Cacemos os cismáticos!

[A divisão em capítulos, bem como os títulos a eles atribuídos, são de responsabilidade do tradutor e por isso estão entre colchetes. (N.doT.)]

[I – INTRODUÇÃO]

[1. OCASIÃO DO ARTIGO]

Alguns novatos relançaram, recentemente, a acusação de cisma contra (a) quem adere à FSSPX, ou (b) as pessoas que crêem ilegítimos os pontificados recentes (conhecidas como sedevacantistas).

Notamos imediatamente que aqueles para quem esse julgamento é evidente tendem a ser jovens fogosos cujas intervenções não dão testemunho de um conhecimento muito profundo do direito canônico ou da teologia.

[2 – OBJETO DO ARTIGO]

Eu gostaria, por meio deste artigo, de precisar algumas razões pelas quais certos canonistas e teólogos mais sérios, ainda que submissos ao regime do Vaticano II, hesitariam porém longamente antes de dar seu aval a essa condenação.

[II – A PERTINÁCIA]

[1. SEM ELA NÃO HÁ CISMA]

É verdade que o cânon 1325 do Código de 1917, reconhecido pelos que recusam a Igreja Conciliar, define um cismático como sendo aquele que “recusa submissão ao Romano Pontífice e comunhão com os membros da Igreja a ele sujeitos”. É verdade que é impossível de afirmar que a FSSPX é realmente submissa a Bento XVI, a quem eles não obedecem em absolutamente nada. E menos ainda os sedevacantistas, que não dão a ele nem mesmo reconhecimento nominal. Mas basta consultar os autores aprovados para constatar que a recusa em questão [i.e. a recusa de submissão ao Papa que constitui cisma (N.doT.)] implica não somente o ato material mas também um elemento essencial de conhecimento e de vontade. É o que resta a ser provado mesmo por quem não enxerga nenhuma razão justa para não ser submisso aos chefes do regime conciliar.

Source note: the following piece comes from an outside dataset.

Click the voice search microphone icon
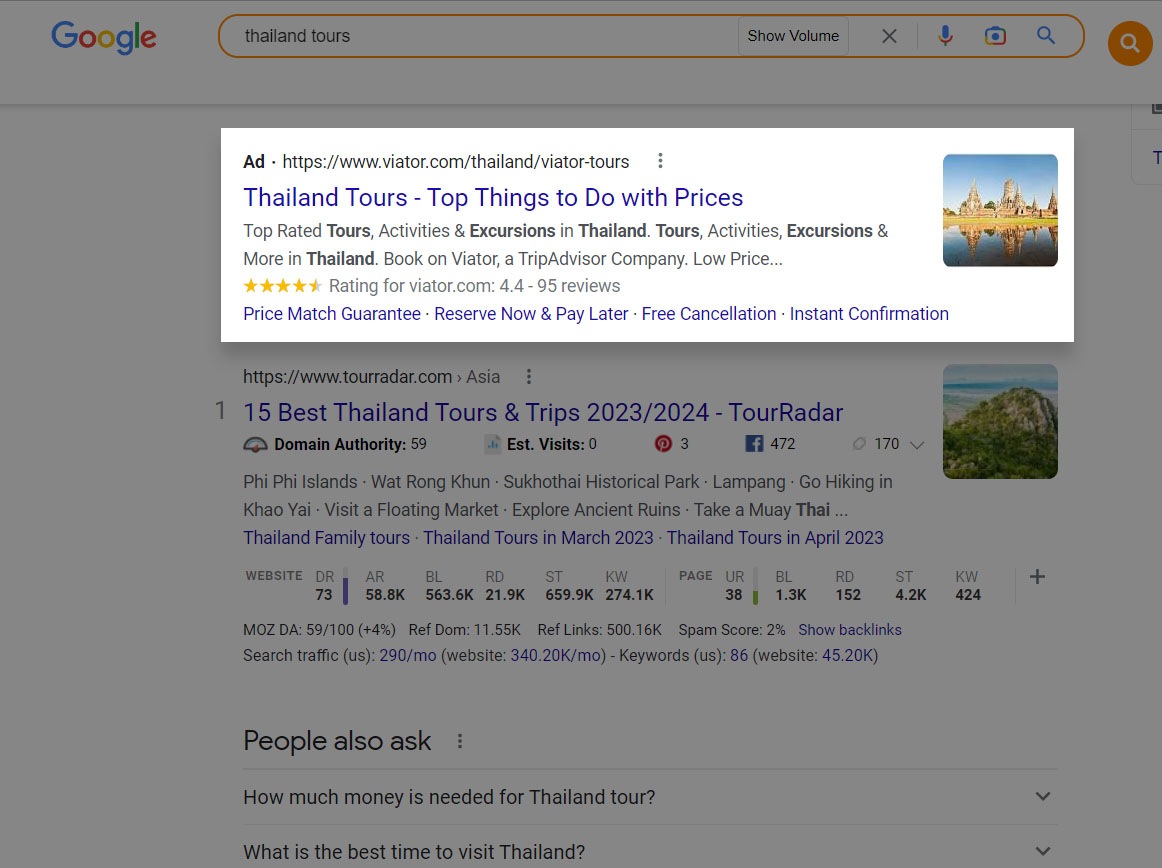1162x868 pixels. [944, 35]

Santo Tomás, primeiro que todos, sublinha que “os cismáticos, falando propriamente, são aqueles que se separam voluntariamente e intencionalmente da unidade da Igreja…” (Summa Theologiae II-II, 39, 1). E a célebre Bulla Coenae declara excomungados “os cismáticos e todos aqueles que se retiram com pertinácia da obediência ao Romano Pontífice.”

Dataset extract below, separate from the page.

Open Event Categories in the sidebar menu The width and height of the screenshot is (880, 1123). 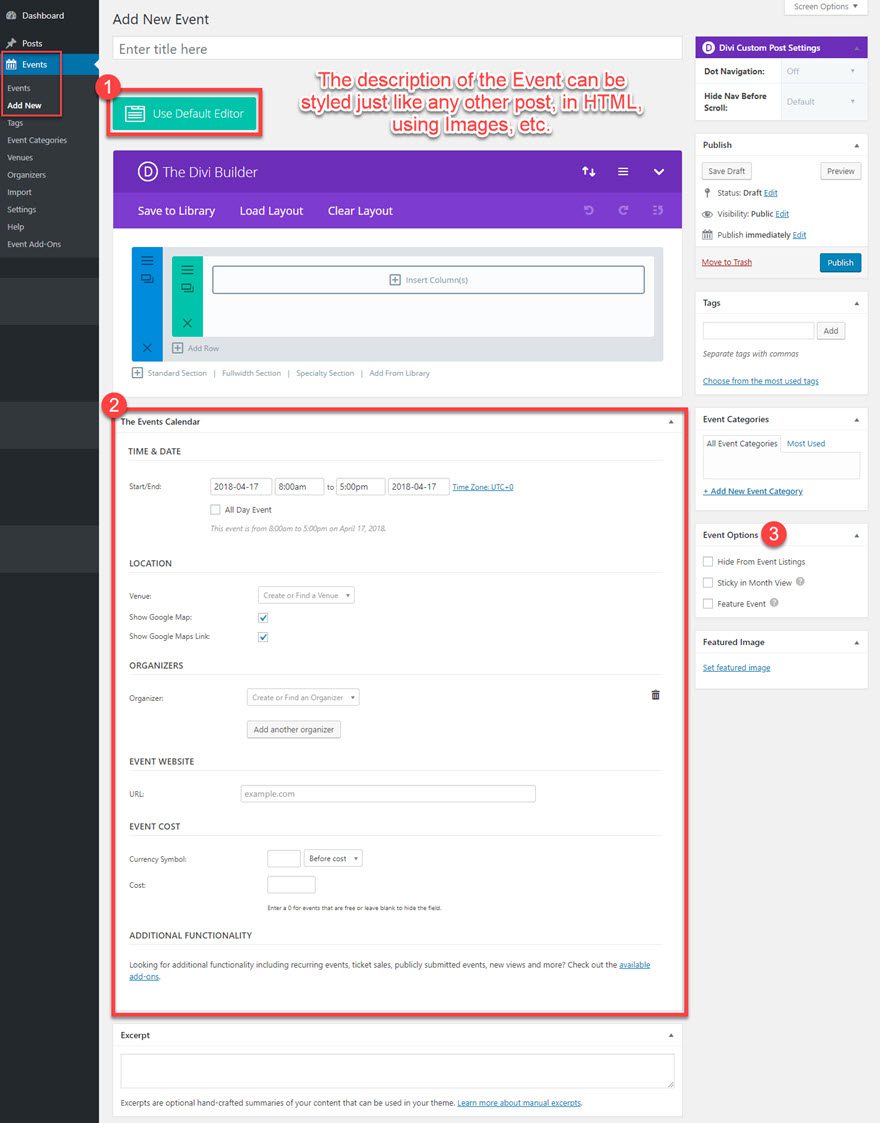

[2 – CONFUSÃO ATUAL QUASE A IMPOSSIBILITA]

Ora, uma circunstância excepcional, tal como uma crise ou uma reviravolta na Igreja, cria facilmente uma situação em que a recusa parcial ou total de submissão ao eleito do conclave, ou mesmo a recusa de o reconhecer em absoluto, pode não ser o fruto dessa pertinácia, dessa “intenção de se separar da unidade que é o efeito da caridade” (Sto. Tomás, loc. cit.). É por isso que os autores especializados concordam em fazer exceções:

1. “Não podem, afinal, ser contados entre os cismáticos aqueles que recusam obedecer ao Romano Pontífice por considerarem a pessoa dele digna de suspeita ou duvidosamente eleita…” (Wernz-Vidal, Ius Canonicum, vol. vii, n. 398).

2. “Não há cisma se … se recusa a obediência na medida em que … se suspeita da pessoa do papa ou da validade de sua eleição…” (Pe. Ignatius Szal, Communication of Catholics with Schismatics, Catholic University of America, 1948, p. 2).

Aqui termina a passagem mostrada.